* _TASK STATEMENT_
Output each line of the data word for word, from the first through the line that holds "Tap the battery status icon", and leave off whatever follows.

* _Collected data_
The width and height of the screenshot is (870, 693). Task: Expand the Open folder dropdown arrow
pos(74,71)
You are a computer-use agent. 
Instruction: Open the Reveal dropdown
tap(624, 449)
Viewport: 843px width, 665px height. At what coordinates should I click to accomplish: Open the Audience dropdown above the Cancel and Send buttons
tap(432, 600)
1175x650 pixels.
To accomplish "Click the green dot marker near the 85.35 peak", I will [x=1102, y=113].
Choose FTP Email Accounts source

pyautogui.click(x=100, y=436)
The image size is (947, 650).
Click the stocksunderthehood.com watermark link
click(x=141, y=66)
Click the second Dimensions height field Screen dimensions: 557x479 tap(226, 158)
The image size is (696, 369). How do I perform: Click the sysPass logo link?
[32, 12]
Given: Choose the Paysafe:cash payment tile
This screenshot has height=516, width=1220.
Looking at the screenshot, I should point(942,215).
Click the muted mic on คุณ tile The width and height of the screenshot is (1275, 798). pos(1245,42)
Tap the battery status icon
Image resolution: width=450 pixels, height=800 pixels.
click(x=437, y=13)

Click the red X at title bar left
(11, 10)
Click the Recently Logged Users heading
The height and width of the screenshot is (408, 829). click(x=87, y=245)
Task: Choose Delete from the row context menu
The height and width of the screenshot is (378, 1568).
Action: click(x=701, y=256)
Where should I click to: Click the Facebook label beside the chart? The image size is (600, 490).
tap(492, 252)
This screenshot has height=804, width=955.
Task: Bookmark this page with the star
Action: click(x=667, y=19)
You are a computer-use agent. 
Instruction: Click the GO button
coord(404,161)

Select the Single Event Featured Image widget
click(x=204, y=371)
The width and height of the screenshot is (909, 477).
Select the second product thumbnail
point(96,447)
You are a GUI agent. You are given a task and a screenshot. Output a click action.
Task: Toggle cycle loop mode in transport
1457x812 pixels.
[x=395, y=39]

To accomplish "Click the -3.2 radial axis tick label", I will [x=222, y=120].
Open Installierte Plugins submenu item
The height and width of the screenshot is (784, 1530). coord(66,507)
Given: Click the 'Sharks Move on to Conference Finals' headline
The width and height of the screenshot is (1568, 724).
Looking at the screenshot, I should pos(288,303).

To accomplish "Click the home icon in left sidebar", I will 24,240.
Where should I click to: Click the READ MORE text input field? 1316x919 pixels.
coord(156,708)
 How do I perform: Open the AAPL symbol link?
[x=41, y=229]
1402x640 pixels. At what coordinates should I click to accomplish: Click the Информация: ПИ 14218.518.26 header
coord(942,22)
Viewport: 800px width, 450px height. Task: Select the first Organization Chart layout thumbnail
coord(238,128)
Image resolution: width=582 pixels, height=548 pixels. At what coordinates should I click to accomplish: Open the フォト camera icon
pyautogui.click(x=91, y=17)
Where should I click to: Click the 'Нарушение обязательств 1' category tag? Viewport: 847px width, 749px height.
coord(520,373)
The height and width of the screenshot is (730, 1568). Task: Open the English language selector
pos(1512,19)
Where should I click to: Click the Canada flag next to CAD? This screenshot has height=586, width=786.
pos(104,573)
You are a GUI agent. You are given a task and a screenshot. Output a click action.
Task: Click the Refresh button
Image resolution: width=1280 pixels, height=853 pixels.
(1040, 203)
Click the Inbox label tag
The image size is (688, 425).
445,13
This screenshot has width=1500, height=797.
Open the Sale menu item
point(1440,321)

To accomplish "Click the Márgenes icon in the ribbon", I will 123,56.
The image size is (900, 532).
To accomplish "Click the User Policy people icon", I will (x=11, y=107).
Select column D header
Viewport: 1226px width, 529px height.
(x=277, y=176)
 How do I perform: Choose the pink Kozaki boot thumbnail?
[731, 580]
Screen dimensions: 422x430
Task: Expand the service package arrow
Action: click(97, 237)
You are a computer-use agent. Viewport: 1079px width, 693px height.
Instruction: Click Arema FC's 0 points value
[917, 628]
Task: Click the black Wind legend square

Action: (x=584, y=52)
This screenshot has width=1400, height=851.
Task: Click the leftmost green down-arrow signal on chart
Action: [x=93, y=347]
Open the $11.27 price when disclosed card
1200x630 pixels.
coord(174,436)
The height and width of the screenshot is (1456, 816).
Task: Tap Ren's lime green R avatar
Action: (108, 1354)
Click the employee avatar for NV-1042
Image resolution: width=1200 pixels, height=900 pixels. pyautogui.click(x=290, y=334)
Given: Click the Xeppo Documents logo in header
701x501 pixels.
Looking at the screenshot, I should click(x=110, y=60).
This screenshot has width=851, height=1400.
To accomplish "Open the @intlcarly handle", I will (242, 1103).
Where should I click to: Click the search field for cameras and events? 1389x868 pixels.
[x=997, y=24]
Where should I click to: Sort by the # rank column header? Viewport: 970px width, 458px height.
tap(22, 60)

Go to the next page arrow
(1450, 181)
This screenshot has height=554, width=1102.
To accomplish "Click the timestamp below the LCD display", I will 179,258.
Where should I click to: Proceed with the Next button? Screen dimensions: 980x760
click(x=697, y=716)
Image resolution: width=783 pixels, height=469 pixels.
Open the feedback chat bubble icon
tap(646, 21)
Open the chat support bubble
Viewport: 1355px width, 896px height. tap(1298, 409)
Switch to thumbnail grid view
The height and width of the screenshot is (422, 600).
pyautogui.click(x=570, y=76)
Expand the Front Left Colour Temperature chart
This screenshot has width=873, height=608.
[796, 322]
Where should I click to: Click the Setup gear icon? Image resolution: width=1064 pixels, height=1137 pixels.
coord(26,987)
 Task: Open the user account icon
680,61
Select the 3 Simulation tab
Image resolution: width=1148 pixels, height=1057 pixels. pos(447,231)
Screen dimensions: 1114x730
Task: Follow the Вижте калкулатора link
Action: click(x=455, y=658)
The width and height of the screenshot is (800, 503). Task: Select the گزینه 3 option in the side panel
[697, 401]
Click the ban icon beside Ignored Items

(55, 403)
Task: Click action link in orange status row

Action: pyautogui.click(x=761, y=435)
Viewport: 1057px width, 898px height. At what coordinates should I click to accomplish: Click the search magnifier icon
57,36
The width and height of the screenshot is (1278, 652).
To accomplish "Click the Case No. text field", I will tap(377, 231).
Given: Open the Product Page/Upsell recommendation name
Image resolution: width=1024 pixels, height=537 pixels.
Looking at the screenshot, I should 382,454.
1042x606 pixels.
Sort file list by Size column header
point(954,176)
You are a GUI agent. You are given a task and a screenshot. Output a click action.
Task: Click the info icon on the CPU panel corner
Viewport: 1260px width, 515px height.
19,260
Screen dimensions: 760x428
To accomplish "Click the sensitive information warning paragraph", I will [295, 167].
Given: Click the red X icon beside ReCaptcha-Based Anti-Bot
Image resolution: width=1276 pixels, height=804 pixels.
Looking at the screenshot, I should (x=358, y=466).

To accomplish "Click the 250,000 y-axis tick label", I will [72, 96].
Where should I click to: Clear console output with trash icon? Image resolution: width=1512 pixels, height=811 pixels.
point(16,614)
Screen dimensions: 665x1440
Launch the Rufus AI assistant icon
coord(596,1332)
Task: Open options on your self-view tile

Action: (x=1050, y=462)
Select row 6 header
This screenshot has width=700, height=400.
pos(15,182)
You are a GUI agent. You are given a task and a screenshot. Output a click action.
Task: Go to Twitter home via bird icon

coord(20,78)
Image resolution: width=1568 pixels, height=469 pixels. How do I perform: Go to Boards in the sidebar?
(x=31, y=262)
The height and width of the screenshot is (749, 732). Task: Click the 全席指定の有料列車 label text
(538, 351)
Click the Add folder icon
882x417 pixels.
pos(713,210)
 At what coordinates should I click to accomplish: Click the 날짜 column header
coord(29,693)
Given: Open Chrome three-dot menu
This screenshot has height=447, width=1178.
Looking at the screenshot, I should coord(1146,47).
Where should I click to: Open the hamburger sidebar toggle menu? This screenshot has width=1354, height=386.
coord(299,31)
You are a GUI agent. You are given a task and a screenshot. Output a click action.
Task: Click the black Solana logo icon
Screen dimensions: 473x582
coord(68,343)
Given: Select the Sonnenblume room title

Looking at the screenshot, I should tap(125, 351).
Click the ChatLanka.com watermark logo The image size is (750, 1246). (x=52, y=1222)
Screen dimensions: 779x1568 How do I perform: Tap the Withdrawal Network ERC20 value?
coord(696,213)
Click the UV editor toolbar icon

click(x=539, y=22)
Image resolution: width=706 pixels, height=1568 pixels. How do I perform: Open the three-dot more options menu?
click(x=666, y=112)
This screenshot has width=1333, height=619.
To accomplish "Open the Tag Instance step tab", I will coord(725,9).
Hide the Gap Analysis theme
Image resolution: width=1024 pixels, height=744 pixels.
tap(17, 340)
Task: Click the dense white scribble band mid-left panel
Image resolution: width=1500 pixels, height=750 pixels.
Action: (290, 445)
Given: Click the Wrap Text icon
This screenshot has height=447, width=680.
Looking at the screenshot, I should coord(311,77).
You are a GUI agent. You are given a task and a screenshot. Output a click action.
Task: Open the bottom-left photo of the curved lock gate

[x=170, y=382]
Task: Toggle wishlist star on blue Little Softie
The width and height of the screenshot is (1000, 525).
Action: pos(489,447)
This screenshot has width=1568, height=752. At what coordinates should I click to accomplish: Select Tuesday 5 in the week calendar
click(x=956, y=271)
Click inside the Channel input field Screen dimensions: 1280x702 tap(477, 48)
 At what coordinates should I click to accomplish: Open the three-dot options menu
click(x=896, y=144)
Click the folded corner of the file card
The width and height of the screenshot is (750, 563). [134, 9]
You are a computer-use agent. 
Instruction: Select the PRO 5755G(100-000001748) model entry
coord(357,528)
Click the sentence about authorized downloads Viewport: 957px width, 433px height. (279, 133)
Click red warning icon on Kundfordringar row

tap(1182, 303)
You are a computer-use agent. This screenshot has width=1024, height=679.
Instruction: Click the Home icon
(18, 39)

* _RESPONSE TO THE EXERCISE_
The width and height of the screenshot is (870, 693). Task: Expand the Open folder dropdown arrow
pos(74,71)
You are a computer-use agent. 
Instruction: Open the Reveal dropdown
tap(624, 449)
Viewport: 843px width, 665px height. At what coordinates should I click to accomplish: Open the Audience dropdown above the Cancel and Send buttons
tap(432, 600)
1175x650 pixels.
To accomplish "Click the green dot marker near the 85.35 peak", I will [x=1102, y=113].
Choose FTP Email Accounts source

pyautogui.click(x=100, y=436)
The image size is (947, 650).
Click the stocksunderthehood.com watermark link
click(x=141, y=66)
Click the second Dimensions height field Screen dimensions: 557x479 tap(226, 158)
The image size is (696, 369). How do I perform: Click the sysPass logo link?
[32, 12]
Given: Choose the Paysafe:cash payment tile
This screenshot has height=516, width=1220.
Looking at the screenshot, I should point(942,215).
Click the muted mic on คุณ tile The width and height of the screenshot is (1275, 798). pos(1245,42)
Tap the battery status icon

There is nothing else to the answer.